Also, there is disclosed in U.S. Pat. No.4,338,390, the disclosure of which is totally incorporated herein by reference, developer compositions containing as charge enhancing additives organic sulfate and sulfonates, which additives can impart a positive charge to the toner composition. Further, there is disclosed in U.S. Pat. No.4,298,672, the disclosure of which is totally incorporated herein by reference, positively charged toner compositions with resin particles and pigment particles, and as charge enhancing additives alkyl pyridinium compounds. Additionally, other patents disclosing positively charged toner compositions with charge control additives include U.S. Pat. Nos. 3,944,493; 4,007,293; 4,079,014; 4,394,430 and 4,560,635 which illustrates a toner with a distearyl dimethyl ammonium methyl sulfate charge additive. Surface additives, such as the prior art silicas like AEROSILS, may be incorporated into the toners of these patents.
Moreover, toner compositions with negative charge enhancing additives are known, reference for example U.S. Pat. Nos. 4,411,974 and 4,206,064, the disclosures of which are totally incorporated herein by reference. The '974 patent discloses negatively charged toner compositions comprised of resin particles, pigment particles, and as a charge enhancing additive ortho-halo phenyl carboxylic acids. Similarly, there are disclosed in the '064 patent toner compositions with chromium, cobalt, and nickel complexes of salicylic acid as negative charge enhancing additives.
There is illustrated in U.S. Pat. No.4,404,271 a toner which contains a metal complex represented by the formula in column 2, for example, and wherein ME can be chromium, cobalt or iron. Additionally, other patents disclosing various metal containing azo dyestuff structures wherein the metal is chromium or cobalt include U.S. Pat. Nos. 2,891,939; 2,871,233; 2,891,938; 2,933,489; 4,053,462 and 4,314,937. Also, in U.S. Pat. No. 4,433,040, the disclosure of which is totally incorporated herein by reference, there are illustrated toner compositions with chromium and cobalt complexes of azo dyes as negative charge enhancing additives. These and other charge enhancing additives of the prior art, such as these illustrated in U.S. Pat. Nos. 5,304,449; 4,904,762, and 5,223,368, the disclosures of which are totally incorporated herein by reference, may be selected for the present invention in embodiments thereof.

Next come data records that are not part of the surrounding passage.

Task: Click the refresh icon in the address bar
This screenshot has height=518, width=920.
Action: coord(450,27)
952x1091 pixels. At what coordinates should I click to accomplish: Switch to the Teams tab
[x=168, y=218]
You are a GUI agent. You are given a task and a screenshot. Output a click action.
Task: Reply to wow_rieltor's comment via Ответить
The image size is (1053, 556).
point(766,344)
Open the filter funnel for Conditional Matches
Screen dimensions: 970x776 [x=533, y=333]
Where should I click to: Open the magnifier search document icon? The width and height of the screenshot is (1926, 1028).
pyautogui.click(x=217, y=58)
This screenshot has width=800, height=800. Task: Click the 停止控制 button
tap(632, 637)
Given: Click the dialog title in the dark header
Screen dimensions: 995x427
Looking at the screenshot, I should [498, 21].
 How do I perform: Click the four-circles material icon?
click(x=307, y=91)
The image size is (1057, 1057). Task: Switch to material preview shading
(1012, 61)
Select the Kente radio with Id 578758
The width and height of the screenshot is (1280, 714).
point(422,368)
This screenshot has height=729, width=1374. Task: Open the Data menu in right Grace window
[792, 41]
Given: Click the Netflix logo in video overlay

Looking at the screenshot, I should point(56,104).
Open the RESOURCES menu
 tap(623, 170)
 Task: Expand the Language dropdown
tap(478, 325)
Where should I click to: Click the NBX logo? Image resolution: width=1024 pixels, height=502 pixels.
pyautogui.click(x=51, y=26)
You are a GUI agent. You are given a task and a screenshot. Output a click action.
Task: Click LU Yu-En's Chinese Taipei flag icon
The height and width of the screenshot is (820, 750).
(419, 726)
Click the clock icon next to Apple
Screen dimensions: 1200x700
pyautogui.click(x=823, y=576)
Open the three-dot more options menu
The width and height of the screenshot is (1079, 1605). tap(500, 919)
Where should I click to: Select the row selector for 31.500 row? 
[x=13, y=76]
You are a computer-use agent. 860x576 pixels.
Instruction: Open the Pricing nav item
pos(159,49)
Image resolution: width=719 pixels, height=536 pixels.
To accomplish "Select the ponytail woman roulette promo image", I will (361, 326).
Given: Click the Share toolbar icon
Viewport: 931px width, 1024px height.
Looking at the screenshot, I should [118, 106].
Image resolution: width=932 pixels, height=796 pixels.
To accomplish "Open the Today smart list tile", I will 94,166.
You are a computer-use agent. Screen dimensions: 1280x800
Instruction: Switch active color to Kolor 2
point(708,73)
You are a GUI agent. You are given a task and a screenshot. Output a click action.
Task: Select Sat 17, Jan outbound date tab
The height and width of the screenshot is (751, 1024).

Examples of features of the present invention in embodiments thereof include:
It is a feature of the present invention to provide toner and developer compositions with certain surface additives, such as a coated alkylsilane and wherein the toners possess a number of advantages, as indicated herein.
Additionally, in another feature of the present invention there are provided negatively charged toner compositions useful for the development of electrostatic latent images including color images.
A further feature of the present invention is to provide certain surface additives that enable toners with fast admix as measured by a charge spectrograph.
In yet another feature of the present invention there are provided certain surface additives that enable unimodal toner charge distribution as measured by a charge spectrograph.
Also, in another feature of the present invention there are provided certain surface additives that enable substantially no wrong sign positive charged toner and very little low or minimum charged negative toner as measured by a charge spectrograph.
Another feature of the present invention resides in the provision of toner and developer compositions with a certain surface additive that enable acceptable high stable triboelectric charging characteristics of from about 15 to about 55 microcoulombs per gram, and preferably from about 25 to about 40 microcoulombs per gram.
Other features of the present invention include the provision of toner and developer compositions with surface additives and wherein there is enabled toners with humidity insensitivity, from about, for example, 20 to 80 percent relative humidity at temperatures of from about 60 to about 80° F. as determined in a relative humidity testing chamber; negatively charged toner compositions with desirable admix properties of 1 second to about 60 seconds as determined by the charge spectrograph, and more preferably less than about 30 seconds; toner compositions that fuse at low temperatures, for example, below about 350° F. resulting in high quality black and or color images; and the development of images in electrophotographic imaging apparatuses, which images have substantially no background deposits thereon, are substantially smudge proof or smudge resistant, and therefore are of excellent resolution, and further, wherein such toner compositions can be selected for high speed electrophotographic apparatuses, that is those exceeding about 60 copies per minute.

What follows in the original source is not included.